“Well I Wouldn’t Start From Here”
Earlier this year I was asked about my
perspectives on Theodicy, which inspired me to want to write a series of
reflections on suffering and evil.
Theodicy, of course, is the age-old question: “If God is good, whence
evil.” Theodicy comes from “Theo” or God and “dike” or justice. When
beginning to talk about God’ Justice in the light of human suffering and evil
the most important question I think is, “Where to begin?”
I am reminded of a story when I was just a bit
younger and riding on my motorcycle in Western Virginia. I was a bit lost, and wanted to find a way to
get back onto Skyline Drive (a beautiful drive along the Blue Ridge Mountains,
I recommend it). At the time I still had
a flip-phone, so it had no GPS, and besides I was on a motorcycle so GPS would
not have helped anyway. I stopped at a rundown gas/gift shop and humbled myself
to ask directions. I walked in and saw
an older man with a brown and white beard, wearing overalls and a red flannel
shirt, and after some short polite banter about my motorcycle and the weather I
asked “how do you get to Skyline Drive from here?” I will never forget how his response started,
“well, I wouldn’t start from here…”
I feel that is the perfect line to begin this
topic. The questions of theodicy are so
broad, and it can be approached in so many different ways we are bound to find
ourselves disjointed with any systematic approach. No matter how it is approached some will say,
“Yes!! Finally! This is where I am at, and where I am coming from, but….!” While others will say, “What is
he talking about? He is not even
answering the questions I have, but…?”
In Theological Studies, I believe the branch of Theodicy to be different from other branches of theology. Soteriology, Eschatology, Christology,
Epistemology, Metaphysics, etc. all are very cerebral, they are academic. Theodicy is different, because Theodicy has
to do with suffering, and suffering smacks our souls hard with our fragility,
our mortality, and if we let it, our humanity.

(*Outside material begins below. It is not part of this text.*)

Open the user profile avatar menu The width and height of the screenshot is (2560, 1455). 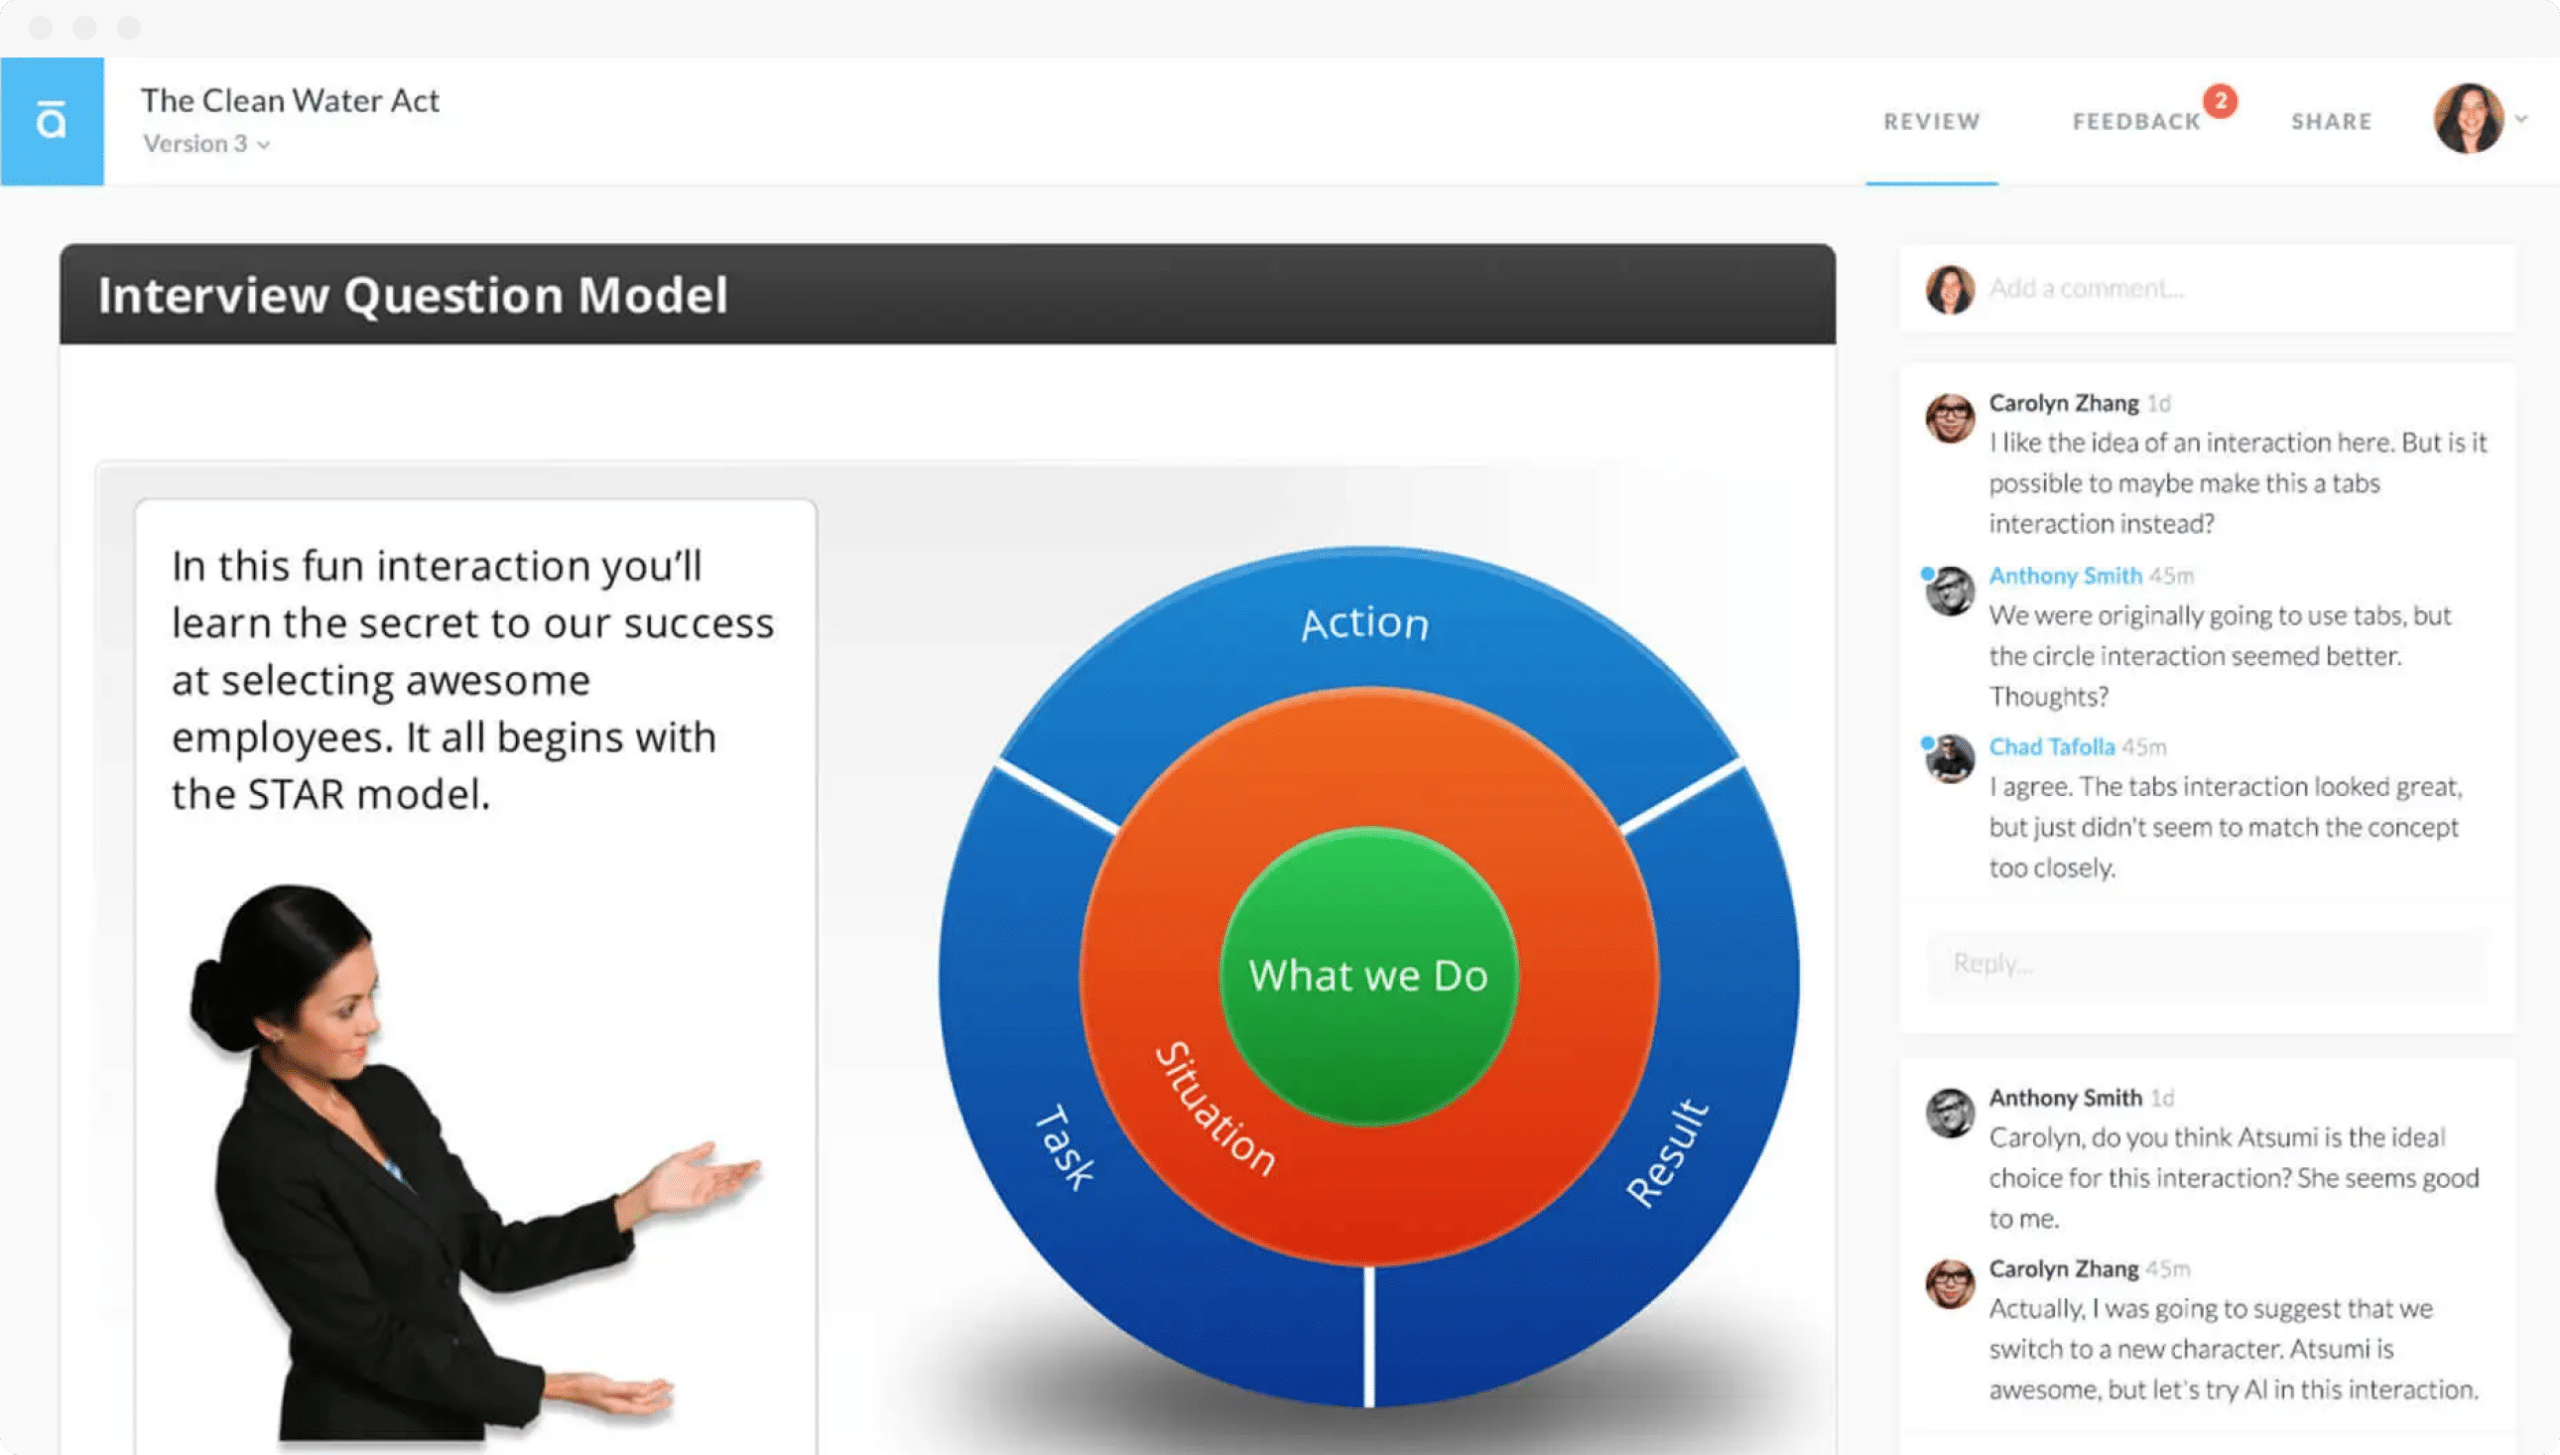tap(2468, 119)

When we discuss Theodicy we are not asking lofty questions on the nature
of Scripture or Virgin Births, but we are asking questions regarding human
suffering; the pain of others, and inevitably our own pain. We all encounter suffering in some way as
human beings. The other branches of
theology can be discarded if one is not a Christian, but you cannot discard the
experience of suffering from the human condition. This makes Theodicy a very personal theology;
we ask these questions mainly out of our vulnerability…and if we don’t, then we
risk a very artificial theology when it comes to suffering and evil.
So where we do go from here? I will start us on the Classical Approach…we
will first head to the Book of Job. From
Job we will briefly explore suffering in Scripture and in history and God’s
apparent silence. We will look at
Post-Holocaust Jewish Theodicy and ask the question: “Is God Abusive?”
We will then continue with reflections on
Jesus of Nazareth, the mystery of the Incarnation, His Death, and His
Resurrection. Finally, we will end with
an approach to suffering from the perspective of Christian Spirituality.
I hope in this journey you will allow yourself to get
lost, as I often do…and then perhaps to have some hope, even if it may only be a fool’s hope.